Poursuivis pour des faits d’« atteinte à la pudeur, incitation à la débauche et proxénétisme entre autres », l’artiste guinéenne Hadiatou Bah alias Hadiya Mônènè Fodé et les créateurs de contenus Saad le provocateur et SoprAlpha ont comparu ce mercredi 20 mai 2026 devant le Tribunal de première instance de Dixinn.
Interrogée, l’artiste guinéenne Hadiatou Bah, a déclaré devant les juges : « Je voulais juste faire parler de moi parce que je ne suis pas encore assez connue », a-t-elle expliqué.
Selon l’artiste, sa participation à l’émission animée par Saad le Provocateur visait principalement à assurer la promotion de son nouveau clip. Elle raconte avoir été poussée à répondre à des questions sensibles, notamment sur sa vie privée et son ancien compagnon : « Les échanges ont dérapé et j’ai utilisé des mots déplacés. Ensuite, j’ai demandé que la vidéo soit supprimée », a-t-elle déclaré.
Dans une des vidéos, Hadiya soutenait clairement ses manœuvres à mettre en relation des hommes et de jeunes femmes contre moyennant de l’argent. Mais devant le tribunal, Hadya a nié avec force, qu’elle exerce une telle activité assimilée au proxénétisme.

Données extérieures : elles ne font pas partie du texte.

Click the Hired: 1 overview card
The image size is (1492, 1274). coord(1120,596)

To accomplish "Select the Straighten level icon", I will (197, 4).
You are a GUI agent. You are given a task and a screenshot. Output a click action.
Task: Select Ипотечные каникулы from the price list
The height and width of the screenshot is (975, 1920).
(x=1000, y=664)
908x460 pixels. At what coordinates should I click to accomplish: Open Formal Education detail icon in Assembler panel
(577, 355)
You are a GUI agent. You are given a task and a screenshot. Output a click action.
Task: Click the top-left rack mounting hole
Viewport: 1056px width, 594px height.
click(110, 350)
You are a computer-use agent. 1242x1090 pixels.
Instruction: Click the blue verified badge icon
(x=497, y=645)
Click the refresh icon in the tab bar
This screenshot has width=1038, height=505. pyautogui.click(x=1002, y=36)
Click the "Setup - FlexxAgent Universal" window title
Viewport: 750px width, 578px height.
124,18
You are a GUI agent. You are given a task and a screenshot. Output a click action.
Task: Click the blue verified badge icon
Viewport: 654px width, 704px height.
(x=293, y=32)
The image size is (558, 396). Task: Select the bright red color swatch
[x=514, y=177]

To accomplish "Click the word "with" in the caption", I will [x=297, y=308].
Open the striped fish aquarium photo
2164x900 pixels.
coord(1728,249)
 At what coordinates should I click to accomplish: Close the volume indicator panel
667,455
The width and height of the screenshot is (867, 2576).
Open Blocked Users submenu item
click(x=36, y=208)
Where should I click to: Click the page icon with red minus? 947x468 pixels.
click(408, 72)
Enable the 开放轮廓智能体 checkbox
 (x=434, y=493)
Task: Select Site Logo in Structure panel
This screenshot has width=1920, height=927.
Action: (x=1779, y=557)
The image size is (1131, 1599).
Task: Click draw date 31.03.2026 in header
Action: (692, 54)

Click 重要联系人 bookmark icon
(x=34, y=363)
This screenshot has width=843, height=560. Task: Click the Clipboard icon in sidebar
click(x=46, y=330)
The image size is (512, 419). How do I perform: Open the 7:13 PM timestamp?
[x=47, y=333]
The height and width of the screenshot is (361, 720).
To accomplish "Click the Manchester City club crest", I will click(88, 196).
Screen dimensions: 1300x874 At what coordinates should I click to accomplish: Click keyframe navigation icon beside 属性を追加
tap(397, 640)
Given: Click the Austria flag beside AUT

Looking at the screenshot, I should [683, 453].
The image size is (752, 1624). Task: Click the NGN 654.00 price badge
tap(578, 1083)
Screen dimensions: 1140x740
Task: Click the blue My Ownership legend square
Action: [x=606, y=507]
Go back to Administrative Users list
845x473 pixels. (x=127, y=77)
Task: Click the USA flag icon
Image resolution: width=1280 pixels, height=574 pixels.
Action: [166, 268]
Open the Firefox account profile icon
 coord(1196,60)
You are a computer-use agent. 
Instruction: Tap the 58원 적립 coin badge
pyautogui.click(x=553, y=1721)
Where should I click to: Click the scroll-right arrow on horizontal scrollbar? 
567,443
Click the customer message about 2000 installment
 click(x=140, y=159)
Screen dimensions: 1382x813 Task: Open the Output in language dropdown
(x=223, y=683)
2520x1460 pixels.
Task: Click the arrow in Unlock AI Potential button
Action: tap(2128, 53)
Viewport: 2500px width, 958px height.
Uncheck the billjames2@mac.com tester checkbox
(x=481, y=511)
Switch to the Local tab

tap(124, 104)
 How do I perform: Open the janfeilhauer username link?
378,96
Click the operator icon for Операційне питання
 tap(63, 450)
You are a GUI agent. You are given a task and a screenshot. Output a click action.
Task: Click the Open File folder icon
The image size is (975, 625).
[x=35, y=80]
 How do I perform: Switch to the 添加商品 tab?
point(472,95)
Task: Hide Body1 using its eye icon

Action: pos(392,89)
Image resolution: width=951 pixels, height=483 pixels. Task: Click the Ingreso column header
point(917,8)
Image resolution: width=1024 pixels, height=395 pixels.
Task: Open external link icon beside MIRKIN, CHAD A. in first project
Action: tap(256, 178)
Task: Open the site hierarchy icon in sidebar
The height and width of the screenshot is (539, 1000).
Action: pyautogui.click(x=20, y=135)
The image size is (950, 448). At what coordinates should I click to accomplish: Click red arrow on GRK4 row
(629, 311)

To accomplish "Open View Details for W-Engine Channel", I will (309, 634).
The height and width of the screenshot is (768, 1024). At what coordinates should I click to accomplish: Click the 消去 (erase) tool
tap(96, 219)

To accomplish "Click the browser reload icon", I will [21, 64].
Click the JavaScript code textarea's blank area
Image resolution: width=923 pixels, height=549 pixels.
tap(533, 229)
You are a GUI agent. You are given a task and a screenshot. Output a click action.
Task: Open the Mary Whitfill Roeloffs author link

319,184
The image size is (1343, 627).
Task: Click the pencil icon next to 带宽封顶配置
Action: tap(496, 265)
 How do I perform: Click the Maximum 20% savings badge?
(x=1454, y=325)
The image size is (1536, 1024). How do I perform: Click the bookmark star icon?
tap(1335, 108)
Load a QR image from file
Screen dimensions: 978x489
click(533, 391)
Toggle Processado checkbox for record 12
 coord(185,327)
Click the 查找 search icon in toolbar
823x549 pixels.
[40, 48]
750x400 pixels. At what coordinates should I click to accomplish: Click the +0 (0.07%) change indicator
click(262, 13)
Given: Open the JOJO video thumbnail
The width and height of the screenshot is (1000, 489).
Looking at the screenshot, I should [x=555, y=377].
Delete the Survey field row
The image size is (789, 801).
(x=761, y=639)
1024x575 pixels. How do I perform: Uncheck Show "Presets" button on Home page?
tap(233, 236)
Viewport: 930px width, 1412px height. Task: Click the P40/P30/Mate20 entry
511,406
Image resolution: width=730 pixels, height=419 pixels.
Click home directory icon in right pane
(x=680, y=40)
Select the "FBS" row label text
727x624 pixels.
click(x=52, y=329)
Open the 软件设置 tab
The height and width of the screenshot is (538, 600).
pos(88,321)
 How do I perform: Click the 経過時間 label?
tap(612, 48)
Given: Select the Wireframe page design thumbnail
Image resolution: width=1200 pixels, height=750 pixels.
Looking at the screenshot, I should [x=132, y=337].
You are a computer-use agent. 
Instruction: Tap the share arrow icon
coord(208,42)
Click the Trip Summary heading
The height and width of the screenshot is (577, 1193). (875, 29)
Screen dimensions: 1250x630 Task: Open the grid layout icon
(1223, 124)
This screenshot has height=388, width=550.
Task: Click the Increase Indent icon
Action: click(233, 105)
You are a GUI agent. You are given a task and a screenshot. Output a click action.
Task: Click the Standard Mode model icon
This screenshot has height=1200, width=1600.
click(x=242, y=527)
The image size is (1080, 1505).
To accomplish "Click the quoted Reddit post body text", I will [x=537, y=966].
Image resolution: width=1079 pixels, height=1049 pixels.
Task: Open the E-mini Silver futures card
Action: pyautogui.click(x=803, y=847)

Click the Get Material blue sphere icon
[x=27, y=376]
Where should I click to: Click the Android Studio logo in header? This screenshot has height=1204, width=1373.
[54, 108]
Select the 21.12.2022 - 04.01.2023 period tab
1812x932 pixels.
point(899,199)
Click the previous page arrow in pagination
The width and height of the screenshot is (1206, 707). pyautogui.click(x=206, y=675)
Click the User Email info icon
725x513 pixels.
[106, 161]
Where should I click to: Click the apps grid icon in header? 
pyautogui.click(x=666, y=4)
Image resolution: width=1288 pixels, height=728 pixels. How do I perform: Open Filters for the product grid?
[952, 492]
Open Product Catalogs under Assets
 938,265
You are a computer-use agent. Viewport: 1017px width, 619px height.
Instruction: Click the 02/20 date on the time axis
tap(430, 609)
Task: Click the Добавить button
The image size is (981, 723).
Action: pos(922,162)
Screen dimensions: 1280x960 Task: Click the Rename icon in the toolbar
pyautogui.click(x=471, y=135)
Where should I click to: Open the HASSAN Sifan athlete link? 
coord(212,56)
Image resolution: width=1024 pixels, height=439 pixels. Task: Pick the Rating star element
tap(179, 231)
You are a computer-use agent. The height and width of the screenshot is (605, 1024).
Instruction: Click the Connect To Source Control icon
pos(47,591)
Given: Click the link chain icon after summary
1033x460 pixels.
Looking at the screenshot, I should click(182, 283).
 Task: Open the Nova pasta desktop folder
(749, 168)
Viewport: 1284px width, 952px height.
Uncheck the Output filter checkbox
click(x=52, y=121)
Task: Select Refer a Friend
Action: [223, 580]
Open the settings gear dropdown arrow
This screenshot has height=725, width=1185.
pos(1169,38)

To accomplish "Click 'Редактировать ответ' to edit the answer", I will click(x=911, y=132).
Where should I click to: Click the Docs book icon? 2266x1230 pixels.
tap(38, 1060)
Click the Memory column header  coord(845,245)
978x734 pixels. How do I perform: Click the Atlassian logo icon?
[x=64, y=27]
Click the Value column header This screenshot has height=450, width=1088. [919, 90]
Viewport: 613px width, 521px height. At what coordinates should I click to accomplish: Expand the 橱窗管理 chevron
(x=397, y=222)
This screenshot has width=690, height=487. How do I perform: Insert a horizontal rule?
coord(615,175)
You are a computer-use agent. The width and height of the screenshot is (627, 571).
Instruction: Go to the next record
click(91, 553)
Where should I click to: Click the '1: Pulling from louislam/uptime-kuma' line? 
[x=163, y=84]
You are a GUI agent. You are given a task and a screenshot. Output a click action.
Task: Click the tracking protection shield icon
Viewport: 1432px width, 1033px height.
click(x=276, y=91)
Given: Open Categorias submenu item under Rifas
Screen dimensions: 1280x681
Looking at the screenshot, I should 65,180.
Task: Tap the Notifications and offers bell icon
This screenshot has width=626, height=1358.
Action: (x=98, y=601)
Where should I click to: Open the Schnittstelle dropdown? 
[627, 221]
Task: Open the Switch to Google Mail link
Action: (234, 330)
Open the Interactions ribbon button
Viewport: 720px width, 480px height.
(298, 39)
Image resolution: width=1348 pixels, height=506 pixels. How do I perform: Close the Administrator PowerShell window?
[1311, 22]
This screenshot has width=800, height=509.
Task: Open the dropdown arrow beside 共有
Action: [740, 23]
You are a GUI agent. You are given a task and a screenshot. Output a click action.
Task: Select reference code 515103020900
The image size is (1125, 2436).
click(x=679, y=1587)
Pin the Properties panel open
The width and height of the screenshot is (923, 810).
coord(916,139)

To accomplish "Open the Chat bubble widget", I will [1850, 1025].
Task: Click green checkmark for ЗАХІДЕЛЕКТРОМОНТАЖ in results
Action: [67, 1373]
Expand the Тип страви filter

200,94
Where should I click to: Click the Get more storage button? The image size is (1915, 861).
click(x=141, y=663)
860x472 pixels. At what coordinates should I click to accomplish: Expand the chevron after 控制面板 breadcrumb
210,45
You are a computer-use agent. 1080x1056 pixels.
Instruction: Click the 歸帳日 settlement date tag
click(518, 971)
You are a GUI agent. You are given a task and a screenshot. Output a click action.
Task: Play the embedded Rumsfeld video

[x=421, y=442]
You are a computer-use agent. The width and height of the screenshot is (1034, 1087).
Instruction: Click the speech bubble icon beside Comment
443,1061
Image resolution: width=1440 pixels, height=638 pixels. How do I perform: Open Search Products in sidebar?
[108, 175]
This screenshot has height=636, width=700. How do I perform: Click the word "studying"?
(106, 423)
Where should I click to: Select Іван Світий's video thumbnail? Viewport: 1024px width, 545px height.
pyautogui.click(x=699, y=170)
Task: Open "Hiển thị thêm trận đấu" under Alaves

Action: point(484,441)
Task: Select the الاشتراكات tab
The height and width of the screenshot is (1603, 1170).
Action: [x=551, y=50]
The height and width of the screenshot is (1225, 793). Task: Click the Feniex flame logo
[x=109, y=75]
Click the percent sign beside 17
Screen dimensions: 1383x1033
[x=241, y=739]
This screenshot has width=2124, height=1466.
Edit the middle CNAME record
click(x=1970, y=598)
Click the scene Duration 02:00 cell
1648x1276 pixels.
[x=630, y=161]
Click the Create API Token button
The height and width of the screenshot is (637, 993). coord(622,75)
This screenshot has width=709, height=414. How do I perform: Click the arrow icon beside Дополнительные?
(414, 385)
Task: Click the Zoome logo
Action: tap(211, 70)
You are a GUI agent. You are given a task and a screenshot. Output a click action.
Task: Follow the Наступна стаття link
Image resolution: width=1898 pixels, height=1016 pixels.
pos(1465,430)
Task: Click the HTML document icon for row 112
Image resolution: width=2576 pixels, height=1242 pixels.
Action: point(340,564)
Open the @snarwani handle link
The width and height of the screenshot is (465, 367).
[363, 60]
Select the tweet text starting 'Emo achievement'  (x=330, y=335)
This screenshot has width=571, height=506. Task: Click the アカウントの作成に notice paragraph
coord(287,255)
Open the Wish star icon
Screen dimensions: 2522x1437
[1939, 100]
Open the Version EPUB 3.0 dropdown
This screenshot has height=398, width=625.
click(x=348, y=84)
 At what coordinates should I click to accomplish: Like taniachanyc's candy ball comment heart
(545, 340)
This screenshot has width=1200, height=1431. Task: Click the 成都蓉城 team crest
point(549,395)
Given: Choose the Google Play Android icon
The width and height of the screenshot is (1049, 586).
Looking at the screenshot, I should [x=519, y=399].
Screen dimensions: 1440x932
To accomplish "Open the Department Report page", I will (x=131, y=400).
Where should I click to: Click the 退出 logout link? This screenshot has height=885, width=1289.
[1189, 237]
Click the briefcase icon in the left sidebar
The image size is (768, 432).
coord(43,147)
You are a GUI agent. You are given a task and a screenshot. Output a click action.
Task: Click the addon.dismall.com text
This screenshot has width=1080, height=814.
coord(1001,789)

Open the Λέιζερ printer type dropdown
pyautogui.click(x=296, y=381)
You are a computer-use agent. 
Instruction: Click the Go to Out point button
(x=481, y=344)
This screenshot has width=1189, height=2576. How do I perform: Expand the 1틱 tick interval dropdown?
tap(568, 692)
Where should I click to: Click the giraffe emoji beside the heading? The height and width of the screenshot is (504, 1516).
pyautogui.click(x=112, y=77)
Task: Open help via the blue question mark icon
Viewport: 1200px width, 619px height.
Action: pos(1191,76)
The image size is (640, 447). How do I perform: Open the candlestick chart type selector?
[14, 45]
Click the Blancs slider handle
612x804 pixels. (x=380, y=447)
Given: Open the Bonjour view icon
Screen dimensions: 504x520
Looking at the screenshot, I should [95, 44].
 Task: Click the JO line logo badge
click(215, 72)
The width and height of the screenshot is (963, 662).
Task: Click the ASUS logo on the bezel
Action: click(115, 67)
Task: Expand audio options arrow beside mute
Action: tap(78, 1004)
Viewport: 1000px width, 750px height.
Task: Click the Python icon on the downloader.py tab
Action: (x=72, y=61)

Elle soutient que ces déclarations relevaient d’une mise en scène verbale destinée à attirer l’attention du public autour de son clip intitulé « Libha si Djhawa ».
A la question de savoir sur ses rapports avec la boîte de nuit « Bellingham », régulièrement mentionnée dans ses propos, la chanteuse a nié toute collaboration ou implication dans les activités de l’établissement. Elle affirme n’être qu’une simple habituée des lieux.
Quant à son pseudonyme ‘’Bandirou’’, l’artiste dit faire référence à sa fréquentation des ghettos et non à des activités criminelles, comme cela a paru aux yeux de plusieurs internautes.
Après plusieurs heures d’audience, le tribunal a renvoyé l’affaire au 10 juin prochain pour la suite des procédures. Sur ce, le juge a ordonné le maintien des prévenus en détention à la Maison centrale de Conakry.